The Art of Description: World into Word by Mark Doty


Wow, this is a cool book. For those uninitiated in the language of poetry (like me) Mark Doty’s The Art of Description is a great book to get you started on a love of the art form. I felt a little lost through the first half, but the second half taught me so much, by the end I wanted to go back and read the first section again with my gained knowledge.

The first half is analysis of several poems that particularly exemplify the use of description and asks, why describe at all? To that Doty answers: ‘The Poet seems to proceed from a faith that the refinement of observation is an inherently satisfying activity.’ (17)

And in this activity, in its highest form, Doty finds, ‘such imagery comes closer to being commensurate with reality than ordinary speech’ (44)

He is often toggling between writer and reader and what each is trying to do and/or understand.  In this vein, he quotes Elizabeth Bishop in a letter to Anne Stevenson: “what one seems to want in art, in experiencing it, is the same thing that is necessary for its creation, a self-forgetful, perfectly useless concentration.” (23)

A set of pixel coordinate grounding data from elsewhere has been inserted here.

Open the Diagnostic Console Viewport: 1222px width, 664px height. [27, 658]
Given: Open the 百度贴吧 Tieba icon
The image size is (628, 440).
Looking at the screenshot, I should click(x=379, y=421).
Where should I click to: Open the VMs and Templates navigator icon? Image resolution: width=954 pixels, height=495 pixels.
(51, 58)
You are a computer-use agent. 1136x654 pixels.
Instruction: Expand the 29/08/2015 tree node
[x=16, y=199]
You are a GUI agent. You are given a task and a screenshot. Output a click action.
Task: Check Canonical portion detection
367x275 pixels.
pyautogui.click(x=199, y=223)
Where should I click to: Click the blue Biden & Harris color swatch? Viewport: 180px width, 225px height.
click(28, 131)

Doty includes another angle on this idea, with Emily Dickinson’s words that describe the labor of writing or reading as being, “without the date, like Conciousness or Immortality”(23)

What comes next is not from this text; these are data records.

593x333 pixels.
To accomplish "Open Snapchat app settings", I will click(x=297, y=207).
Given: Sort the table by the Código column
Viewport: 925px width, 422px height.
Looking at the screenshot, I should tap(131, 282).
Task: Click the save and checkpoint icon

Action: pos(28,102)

The second half of the book focuses on an alphabet of descriptive devices and is where the book really takes off. Listing the ‘Descriptions Alphabet’ gives no hint of the richness or skill that Doty uses to weave these ideas together into a fascinating and affirming read. A few of these words are key words in influential poems and others lead to discussions so unforeseen, that they are seriously wondrous:

  • Art
  • Beauty
  • Color
  • Desire
  • Economy
  • Figures
  • Gesture Drawings
  • Hunger
  • Incomplete
  • Juxtaposition
  • Knowing
  • Language
  • Morality
  • Names
  • Opposition
  • Projection
  • Qualifiers
  • Real
  • Sonic
  • Synesthesia
  • Tone
  • Uncertainty
  • Verb
  • West wind
  • X-ray
  • Yield
  • Z to make the world real

A couple of highlights: On color, Doty wonders: ‘How does color get onto the page, into the reader’s internal eye?’ and struggles with such a fundamental truth about color (!) ‘since we can never experience written color so–well, wordlessly.’ (68)

On desire: ‘the urge to merge shouldn’t just be the icing on the cake . It should be the icing, the cake, the plate it’s on, your eating of the cake, your feeding of the cake to others, and all the stories you tell yourself about your encounter with the cake.’ (73)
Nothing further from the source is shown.